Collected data
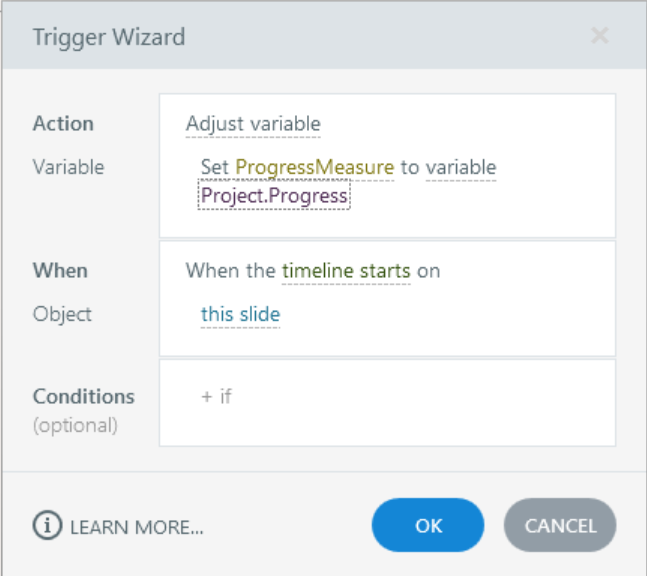Screen dimensions: 647x576
Task: Change the 'timeline starts' event
Action: coord(346,270)

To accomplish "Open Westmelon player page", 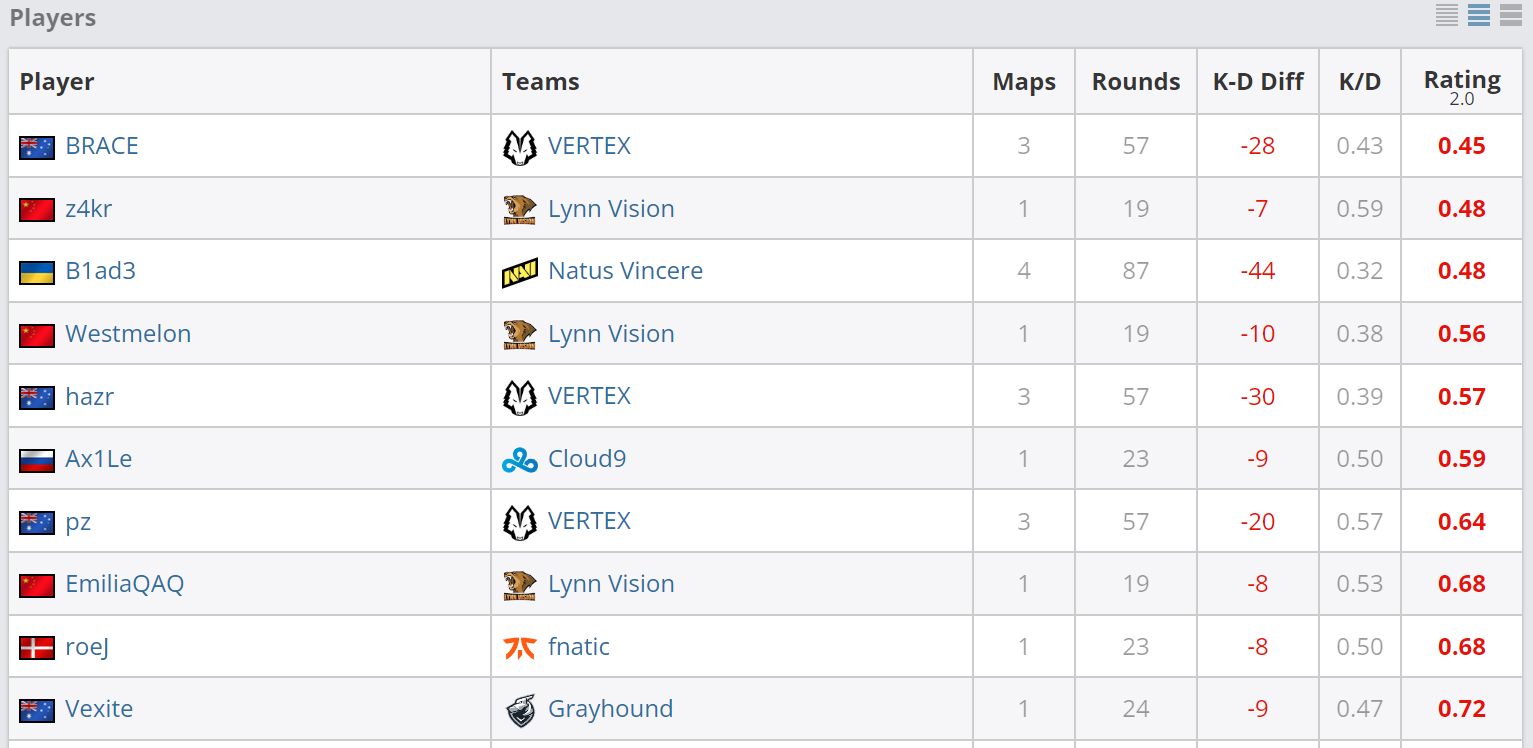I will 128,334.
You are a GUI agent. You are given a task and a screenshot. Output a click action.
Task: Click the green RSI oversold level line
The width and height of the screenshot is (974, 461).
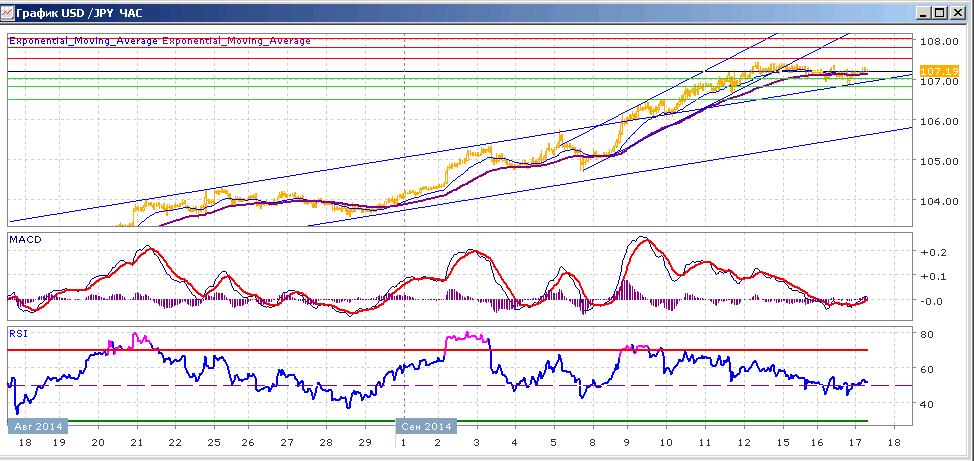(x=437, y=421)
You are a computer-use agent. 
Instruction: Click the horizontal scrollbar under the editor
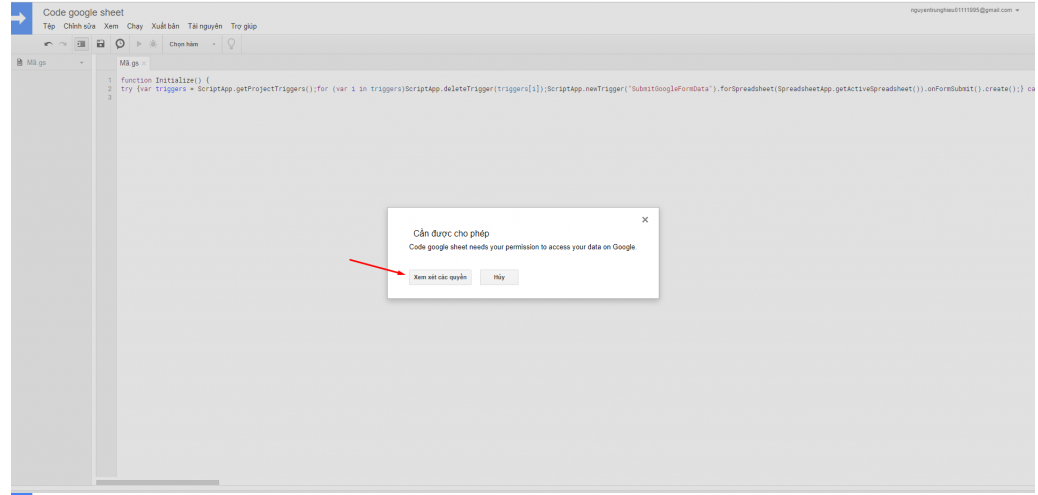tap(157, 482)
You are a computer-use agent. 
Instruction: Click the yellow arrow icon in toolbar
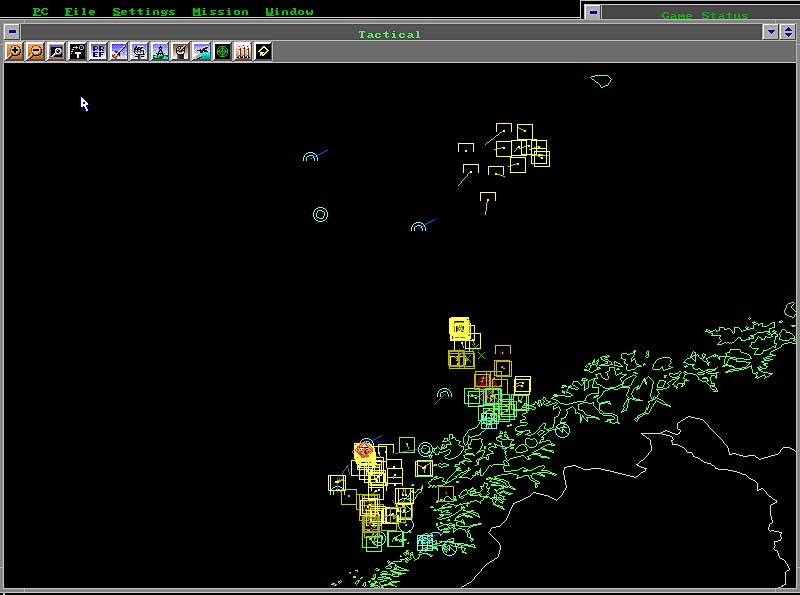click(x=263, y=52)
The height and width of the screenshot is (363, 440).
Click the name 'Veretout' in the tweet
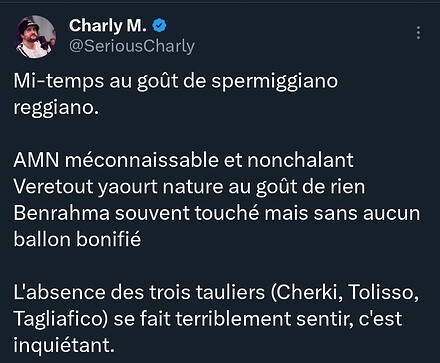point(53,187)
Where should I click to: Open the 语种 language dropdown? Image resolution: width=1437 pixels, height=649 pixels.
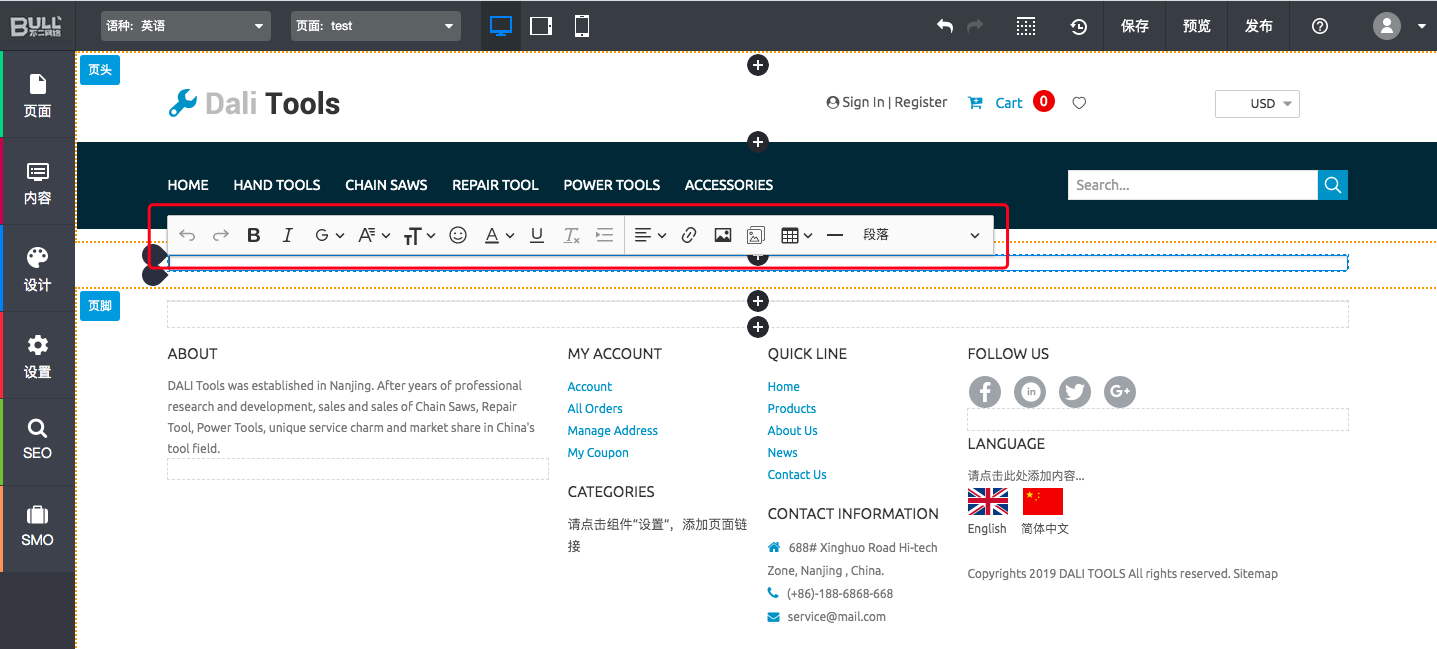click(x=186, y=26)
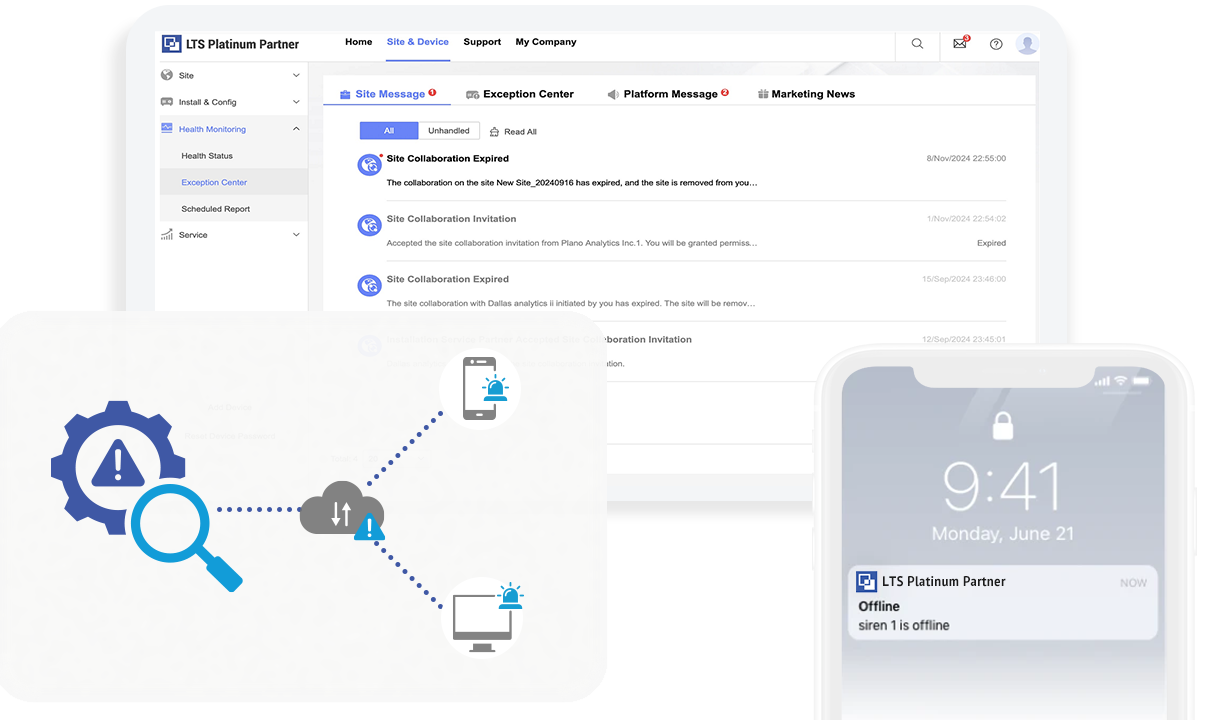Select the All filter toggle
This screenshot has width=1224, height=720.
389,131
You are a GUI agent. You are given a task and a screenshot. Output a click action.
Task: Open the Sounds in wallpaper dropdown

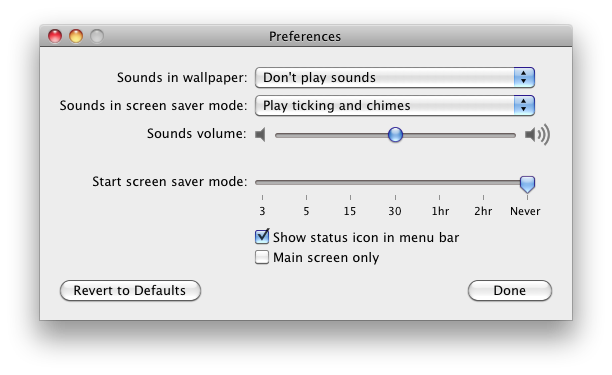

TASK STATEMENT
Please retype exactly the lines from the line containing "Click the name 'Veretout' in the tweet" through the final line of the records above, inclusive, leaving out any pictures.

OUTPUT OF THE TASK
Click the name 'Veretout' in the tweet
point(53,187)
Where should I click to: Open the 语种 language dropdown? Image resolution: width=1437 pixels, height=649 pixels.
click(x=186, y=26)
Select the All filter toggle
This screenshot has width=1224, height=720.
389,131
You are a GUI agent. You are given a task and a screenshot. Output a click action.
Task: Open the Sounds in wallpaper dropdown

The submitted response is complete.